◆ Required action ◆
The output is the lines below from the one with "is (1288, 928)." through the one with "Task: Open the YouTube hamburger guide menu", both included, printed exactly and with no other line.

═══

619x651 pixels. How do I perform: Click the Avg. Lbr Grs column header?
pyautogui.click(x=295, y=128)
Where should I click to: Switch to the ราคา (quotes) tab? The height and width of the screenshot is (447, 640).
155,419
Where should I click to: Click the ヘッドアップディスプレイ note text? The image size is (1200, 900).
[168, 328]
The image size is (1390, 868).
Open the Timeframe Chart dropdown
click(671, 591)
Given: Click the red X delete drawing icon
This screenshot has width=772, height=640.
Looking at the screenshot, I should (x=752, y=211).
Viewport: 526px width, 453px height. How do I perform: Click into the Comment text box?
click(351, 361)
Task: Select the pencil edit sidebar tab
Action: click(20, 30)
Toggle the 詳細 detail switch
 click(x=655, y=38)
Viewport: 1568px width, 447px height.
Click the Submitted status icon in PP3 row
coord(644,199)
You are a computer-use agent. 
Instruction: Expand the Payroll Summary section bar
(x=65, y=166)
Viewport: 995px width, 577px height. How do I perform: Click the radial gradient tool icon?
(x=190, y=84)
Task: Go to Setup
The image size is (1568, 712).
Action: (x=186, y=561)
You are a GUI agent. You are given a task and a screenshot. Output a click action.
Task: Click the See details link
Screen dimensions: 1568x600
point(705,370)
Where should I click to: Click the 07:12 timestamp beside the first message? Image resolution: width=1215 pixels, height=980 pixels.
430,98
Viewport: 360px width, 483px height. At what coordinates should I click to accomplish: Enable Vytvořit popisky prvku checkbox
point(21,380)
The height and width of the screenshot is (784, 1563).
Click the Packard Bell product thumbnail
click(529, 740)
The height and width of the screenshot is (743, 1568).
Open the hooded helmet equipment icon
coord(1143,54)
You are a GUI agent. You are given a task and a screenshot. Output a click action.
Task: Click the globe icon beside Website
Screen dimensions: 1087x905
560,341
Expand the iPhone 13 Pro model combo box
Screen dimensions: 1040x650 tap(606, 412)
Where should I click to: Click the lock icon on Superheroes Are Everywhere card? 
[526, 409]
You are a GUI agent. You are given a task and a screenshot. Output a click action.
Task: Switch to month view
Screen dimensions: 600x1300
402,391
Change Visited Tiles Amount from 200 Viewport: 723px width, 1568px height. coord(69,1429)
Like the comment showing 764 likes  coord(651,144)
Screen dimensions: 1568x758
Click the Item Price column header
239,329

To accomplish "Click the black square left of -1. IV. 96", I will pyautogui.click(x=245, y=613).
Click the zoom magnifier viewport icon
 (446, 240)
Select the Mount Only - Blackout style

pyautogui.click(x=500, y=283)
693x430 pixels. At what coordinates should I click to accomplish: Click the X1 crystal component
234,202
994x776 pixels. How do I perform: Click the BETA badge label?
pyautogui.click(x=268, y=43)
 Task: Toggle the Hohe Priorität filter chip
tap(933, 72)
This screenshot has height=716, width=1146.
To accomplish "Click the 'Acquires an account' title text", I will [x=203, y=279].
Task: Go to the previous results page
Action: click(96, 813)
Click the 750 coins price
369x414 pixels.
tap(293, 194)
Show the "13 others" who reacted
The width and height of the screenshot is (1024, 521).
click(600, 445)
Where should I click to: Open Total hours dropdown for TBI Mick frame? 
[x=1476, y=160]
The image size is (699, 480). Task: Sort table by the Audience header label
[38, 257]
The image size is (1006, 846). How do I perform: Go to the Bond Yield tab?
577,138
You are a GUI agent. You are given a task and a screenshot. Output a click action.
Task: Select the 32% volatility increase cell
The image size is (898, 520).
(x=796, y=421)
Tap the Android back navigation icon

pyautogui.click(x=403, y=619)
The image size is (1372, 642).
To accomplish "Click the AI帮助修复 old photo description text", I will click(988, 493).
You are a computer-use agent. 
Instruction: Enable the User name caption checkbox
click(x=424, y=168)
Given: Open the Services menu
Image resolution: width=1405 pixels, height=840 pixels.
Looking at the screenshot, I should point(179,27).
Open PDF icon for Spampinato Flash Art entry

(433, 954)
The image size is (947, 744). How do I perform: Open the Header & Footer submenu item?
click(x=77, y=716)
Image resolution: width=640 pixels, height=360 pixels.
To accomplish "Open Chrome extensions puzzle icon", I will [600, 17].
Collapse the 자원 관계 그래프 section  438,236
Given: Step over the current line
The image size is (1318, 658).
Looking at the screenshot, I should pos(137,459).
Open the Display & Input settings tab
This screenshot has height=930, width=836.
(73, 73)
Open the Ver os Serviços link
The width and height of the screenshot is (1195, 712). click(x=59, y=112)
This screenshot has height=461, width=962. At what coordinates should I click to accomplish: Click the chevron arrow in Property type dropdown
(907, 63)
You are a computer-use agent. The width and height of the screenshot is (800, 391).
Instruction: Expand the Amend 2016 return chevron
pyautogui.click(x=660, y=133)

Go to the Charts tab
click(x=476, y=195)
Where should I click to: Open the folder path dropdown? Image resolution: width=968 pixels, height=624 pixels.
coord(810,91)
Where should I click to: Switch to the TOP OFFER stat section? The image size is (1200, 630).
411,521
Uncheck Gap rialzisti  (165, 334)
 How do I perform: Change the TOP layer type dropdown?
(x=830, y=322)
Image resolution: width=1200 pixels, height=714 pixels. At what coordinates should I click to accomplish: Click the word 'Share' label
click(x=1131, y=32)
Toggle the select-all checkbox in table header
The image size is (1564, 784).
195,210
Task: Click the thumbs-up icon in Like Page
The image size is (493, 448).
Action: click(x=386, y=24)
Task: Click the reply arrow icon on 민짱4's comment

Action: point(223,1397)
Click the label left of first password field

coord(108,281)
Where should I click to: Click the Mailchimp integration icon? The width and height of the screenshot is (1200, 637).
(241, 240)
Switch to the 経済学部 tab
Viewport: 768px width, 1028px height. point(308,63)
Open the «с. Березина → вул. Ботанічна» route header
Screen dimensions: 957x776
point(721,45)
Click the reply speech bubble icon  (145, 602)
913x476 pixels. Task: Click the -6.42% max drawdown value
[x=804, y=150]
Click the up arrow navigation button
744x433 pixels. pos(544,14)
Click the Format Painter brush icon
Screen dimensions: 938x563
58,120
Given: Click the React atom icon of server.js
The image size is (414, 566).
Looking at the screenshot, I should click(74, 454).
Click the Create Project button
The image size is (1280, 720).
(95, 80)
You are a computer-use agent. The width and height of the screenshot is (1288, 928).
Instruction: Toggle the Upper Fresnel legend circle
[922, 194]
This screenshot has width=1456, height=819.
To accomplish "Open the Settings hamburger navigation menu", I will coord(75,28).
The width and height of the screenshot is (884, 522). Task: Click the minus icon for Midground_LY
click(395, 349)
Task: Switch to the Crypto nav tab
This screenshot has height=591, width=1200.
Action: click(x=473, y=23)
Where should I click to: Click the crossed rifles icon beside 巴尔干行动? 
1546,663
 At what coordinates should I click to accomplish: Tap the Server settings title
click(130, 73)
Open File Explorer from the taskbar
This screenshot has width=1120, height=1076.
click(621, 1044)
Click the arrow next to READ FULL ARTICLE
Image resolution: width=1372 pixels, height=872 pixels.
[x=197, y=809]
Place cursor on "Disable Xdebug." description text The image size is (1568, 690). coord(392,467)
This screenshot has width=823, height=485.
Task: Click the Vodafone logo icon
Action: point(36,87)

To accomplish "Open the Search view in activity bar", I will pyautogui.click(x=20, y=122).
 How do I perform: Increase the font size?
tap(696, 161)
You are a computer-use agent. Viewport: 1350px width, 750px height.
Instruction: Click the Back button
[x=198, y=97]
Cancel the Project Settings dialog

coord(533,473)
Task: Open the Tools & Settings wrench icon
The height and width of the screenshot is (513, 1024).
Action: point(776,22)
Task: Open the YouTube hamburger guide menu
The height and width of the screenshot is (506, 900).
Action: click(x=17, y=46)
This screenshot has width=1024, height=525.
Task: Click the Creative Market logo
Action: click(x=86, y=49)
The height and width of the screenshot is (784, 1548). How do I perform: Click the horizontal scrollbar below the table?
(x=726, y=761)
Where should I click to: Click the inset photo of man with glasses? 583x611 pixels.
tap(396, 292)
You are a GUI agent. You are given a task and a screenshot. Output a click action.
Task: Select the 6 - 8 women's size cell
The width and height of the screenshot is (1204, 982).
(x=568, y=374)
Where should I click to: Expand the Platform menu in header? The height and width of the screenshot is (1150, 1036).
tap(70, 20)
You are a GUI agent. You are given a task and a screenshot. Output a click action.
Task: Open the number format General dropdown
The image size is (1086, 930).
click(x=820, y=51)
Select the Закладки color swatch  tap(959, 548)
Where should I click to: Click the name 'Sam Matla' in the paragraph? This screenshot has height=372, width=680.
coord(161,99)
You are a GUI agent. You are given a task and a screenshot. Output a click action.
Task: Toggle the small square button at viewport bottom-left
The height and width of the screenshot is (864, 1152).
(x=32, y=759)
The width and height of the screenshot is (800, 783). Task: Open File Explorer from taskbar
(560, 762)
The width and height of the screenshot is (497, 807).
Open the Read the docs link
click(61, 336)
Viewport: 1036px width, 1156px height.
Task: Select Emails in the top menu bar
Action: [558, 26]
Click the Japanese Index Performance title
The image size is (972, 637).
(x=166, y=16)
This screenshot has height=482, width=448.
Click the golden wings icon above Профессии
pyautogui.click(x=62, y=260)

═══

◆ Written response ◆
You are a computer-use agent. The width and height of the screenshot is (1288, 928).
Instruction: Toggle the Upper Fresnel legend circle
[922, 194]
This screenshot has width=1456, height=819.
To accomplish "Open the Settings hamburger navigation menu", I will coord(75,28).
The width and height of the screenshot is (884, 522). Task: Click the minus icon for Midground_LY
click(395, 349)
Task: Switch to the Crypto nav tab
This screenshot has height=591, width=1200.
Action: click(x=473, y=23)
Where should I click to: Click the crossed rifles icon beside 巴尔干行动? 
1546,663
 At what coordinates should I click to accomplish: Tap the Server settings title
click(130, 73)
Open File Explorer from the taskbar
This screenshot has width=1120, height=1076.
click(621, 1044)
Click the arrow next to READ FULL ARTICLE
Image resolution: width=1372 pixels, height=872 pixels.
[x=197, y=809]
Place cursor on "Disable Xdebug." description text The image size is (1568, 690). coord(392,467)
This screenshot has width=823, height=485.
Task: Click the Vodafone logo icon
Action: point(36,87)

To accomplish "Open the Search view in activity bar", I will pyautogui.click(x=20, y=122).
 How do I perform: Increase the font size?
tap(696, 161)
You are a computer-use agent. Viewport: 1350px width, 750px height.
Instruction: Click the Back button
[x=198, y=97]
Cancel the Project Settings dialog

coord(533,473)
Task: Open the Tools & Settings wrench icon
The height and width of the screenshot is (513, 1024).
Action: point(776,22)
Task: Open the YouTube hamburger guide menu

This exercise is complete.